Bien placé pour succéder à Raymond Domenech après la Coupe du monde, Laurent Blanc a expliqué lundi sur Europe 1 qu'entraîner les Bleus lui «plairait», à quelques nuances près. «Si on me le propose, est-ce que ce sera le bon moment ? ». «L'équipe de France, ça peut se refuser, bien sûr, contractuellement, je ne suis pas libre, ça peut encore plus facilement se refuser quand on n'est pas libre, n'oublions pas qu'il y a un employeur et le club».
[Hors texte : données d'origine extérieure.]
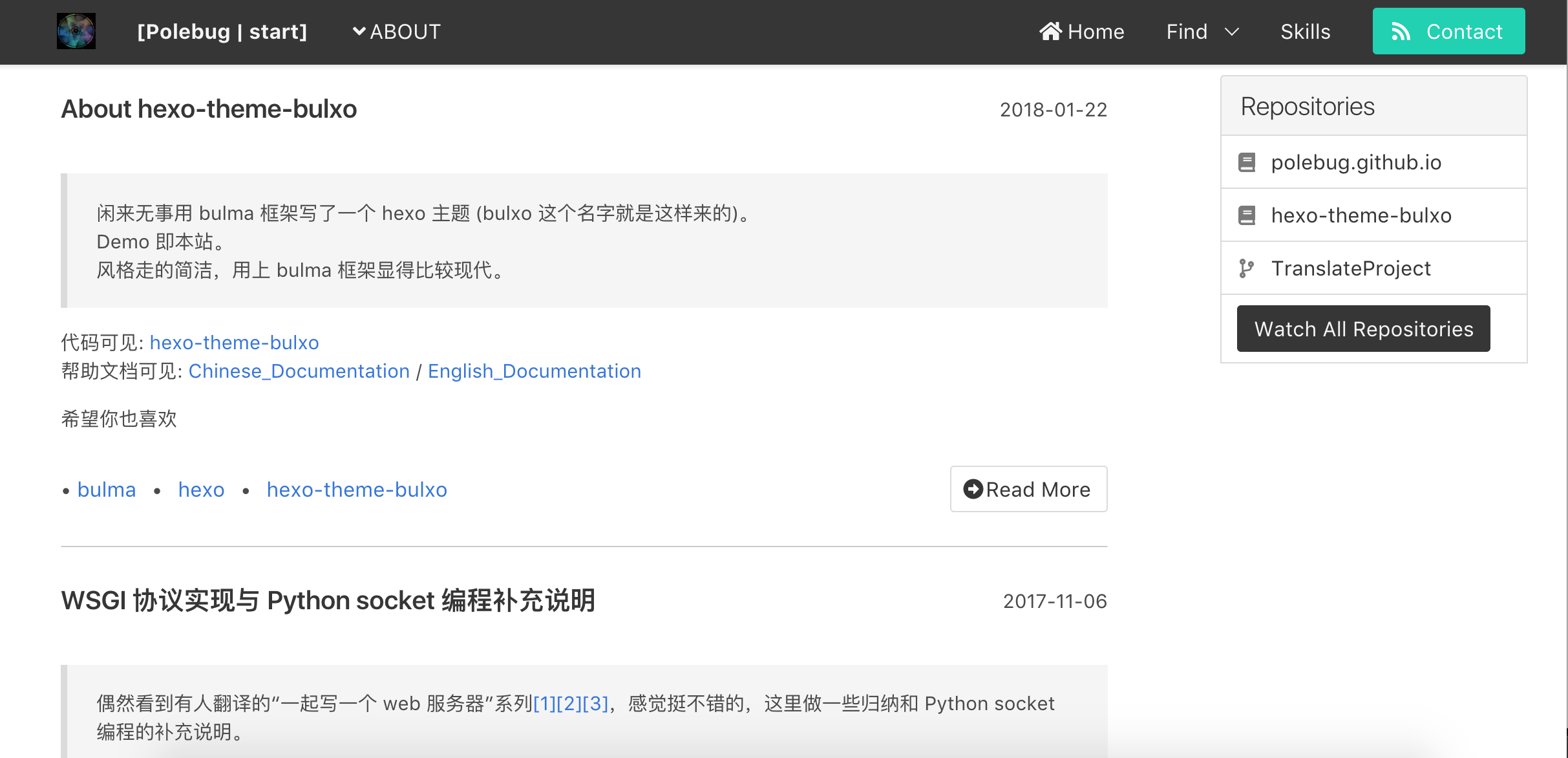Viewport: 1568px width, 758px height.
Task: Open the English_Documentation link
Action: pyautogui.click(x=535, y=371)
L'entraîneur de Bordeaux, dont la sérénité est légendaire, a assuré que la Fédération française de football ne l'avait pas contacté. «Dans mon plan à moi, mon avenir, il n'y a pas d'urgence, je suis lié contractuellement aux Girondins pendant deux ans», a-t-il insisté. Mais à la question «ça veut dire que vous serez encore Bordelais pendant deux ans ? », Blanc a répondu : «pas évident».
L'ancien libero champion du monde s'est dit «très heureux aux Girondins», mais a prévenu : «si je juge que le groupe ou moi-même, on a tout donné et on ne peut pas donner plus ou aller plus haut, à ce moment je ne ferai pas comme certains, je ne cours pas après l'année de contrat».